→ **What to produce**: When a line in the data below includes "beside", count it; then give only the total.

------ Records for this exercise ------

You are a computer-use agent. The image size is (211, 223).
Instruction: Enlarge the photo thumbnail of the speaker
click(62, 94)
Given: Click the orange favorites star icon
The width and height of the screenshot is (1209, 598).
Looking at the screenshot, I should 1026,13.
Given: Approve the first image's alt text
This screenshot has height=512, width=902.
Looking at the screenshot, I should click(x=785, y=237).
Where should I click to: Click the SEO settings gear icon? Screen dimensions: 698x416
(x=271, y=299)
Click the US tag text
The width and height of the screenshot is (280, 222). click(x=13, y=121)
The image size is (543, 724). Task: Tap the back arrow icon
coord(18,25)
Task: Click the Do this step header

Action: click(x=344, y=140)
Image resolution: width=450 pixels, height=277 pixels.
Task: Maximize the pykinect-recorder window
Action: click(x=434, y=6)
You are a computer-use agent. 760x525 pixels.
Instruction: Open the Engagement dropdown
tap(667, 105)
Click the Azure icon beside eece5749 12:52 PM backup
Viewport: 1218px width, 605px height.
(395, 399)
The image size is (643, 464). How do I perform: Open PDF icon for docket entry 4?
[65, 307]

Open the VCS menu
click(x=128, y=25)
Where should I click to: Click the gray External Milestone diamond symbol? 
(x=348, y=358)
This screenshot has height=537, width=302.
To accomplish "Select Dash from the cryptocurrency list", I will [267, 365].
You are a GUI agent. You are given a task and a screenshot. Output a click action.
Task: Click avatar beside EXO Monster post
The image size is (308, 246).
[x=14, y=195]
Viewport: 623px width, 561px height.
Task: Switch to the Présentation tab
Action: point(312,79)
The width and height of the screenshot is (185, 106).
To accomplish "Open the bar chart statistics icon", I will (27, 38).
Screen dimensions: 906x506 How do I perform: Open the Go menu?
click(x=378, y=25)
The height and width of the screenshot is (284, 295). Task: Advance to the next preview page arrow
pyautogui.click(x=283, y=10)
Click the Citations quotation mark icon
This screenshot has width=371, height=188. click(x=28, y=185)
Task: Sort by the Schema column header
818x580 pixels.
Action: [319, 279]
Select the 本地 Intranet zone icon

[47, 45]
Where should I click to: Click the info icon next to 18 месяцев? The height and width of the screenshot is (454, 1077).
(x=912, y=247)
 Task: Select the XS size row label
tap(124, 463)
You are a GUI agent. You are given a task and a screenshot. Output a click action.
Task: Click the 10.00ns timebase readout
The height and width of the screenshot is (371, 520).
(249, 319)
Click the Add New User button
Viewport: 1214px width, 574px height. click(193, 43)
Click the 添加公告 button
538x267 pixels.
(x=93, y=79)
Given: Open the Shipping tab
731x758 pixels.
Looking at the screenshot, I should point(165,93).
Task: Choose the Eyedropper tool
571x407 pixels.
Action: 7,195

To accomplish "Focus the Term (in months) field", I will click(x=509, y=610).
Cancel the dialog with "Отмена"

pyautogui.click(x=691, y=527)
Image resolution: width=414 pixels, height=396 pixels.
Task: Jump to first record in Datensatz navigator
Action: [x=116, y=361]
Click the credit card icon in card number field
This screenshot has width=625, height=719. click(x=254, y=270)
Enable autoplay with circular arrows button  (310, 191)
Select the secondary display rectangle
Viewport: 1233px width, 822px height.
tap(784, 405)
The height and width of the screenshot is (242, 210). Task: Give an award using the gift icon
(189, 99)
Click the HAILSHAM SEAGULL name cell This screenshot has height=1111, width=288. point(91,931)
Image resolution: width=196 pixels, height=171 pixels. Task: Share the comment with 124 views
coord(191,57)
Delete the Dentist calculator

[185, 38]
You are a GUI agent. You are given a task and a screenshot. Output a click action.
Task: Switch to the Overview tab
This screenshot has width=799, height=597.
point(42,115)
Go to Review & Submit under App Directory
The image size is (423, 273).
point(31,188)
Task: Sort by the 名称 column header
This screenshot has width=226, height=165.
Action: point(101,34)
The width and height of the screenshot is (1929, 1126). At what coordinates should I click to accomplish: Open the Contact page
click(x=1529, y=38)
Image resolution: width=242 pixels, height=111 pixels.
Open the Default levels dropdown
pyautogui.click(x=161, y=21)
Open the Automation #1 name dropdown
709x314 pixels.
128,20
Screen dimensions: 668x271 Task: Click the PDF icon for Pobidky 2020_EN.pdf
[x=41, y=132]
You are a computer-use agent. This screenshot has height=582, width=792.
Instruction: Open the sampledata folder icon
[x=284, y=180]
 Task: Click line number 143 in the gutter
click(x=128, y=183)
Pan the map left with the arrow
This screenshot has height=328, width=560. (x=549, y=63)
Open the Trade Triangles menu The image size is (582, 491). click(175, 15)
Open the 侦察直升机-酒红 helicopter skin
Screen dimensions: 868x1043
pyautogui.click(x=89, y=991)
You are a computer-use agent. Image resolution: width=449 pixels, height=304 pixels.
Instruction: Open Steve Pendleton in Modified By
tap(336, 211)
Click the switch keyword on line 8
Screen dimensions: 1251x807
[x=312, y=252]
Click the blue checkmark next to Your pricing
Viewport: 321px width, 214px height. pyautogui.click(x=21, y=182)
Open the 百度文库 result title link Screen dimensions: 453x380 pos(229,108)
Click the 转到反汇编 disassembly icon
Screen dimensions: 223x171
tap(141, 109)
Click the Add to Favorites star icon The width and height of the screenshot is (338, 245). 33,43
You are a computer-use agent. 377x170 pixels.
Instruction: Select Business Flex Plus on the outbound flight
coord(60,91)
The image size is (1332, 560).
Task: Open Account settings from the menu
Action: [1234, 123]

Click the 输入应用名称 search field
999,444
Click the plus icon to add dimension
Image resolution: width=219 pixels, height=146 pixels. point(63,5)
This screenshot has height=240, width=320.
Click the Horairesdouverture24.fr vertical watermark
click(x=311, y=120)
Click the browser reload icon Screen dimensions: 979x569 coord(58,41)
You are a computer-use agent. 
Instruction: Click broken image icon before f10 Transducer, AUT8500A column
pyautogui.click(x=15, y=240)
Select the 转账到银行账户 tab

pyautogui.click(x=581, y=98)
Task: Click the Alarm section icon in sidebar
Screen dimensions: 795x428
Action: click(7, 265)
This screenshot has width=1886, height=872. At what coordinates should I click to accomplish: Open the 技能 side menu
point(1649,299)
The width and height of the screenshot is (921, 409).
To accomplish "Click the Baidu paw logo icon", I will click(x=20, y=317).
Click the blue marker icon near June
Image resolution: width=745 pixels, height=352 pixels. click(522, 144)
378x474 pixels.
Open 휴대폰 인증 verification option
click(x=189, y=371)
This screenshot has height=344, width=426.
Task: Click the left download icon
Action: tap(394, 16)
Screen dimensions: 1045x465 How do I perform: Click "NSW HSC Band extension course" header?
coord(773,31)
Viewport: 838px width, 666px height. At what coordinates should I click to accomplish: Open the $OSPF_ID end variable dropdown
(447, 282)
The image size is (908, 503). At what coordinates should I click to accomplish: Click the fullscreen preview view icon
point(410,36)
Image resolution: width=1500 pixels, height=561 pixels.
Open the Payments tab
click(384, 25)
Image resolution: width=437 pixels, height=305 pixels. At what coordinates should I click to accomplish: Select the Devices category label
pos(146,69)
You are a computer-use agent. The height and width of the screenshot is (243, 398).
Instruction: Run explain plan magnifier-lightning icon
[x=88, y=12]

------

→ **Solved problem**: 2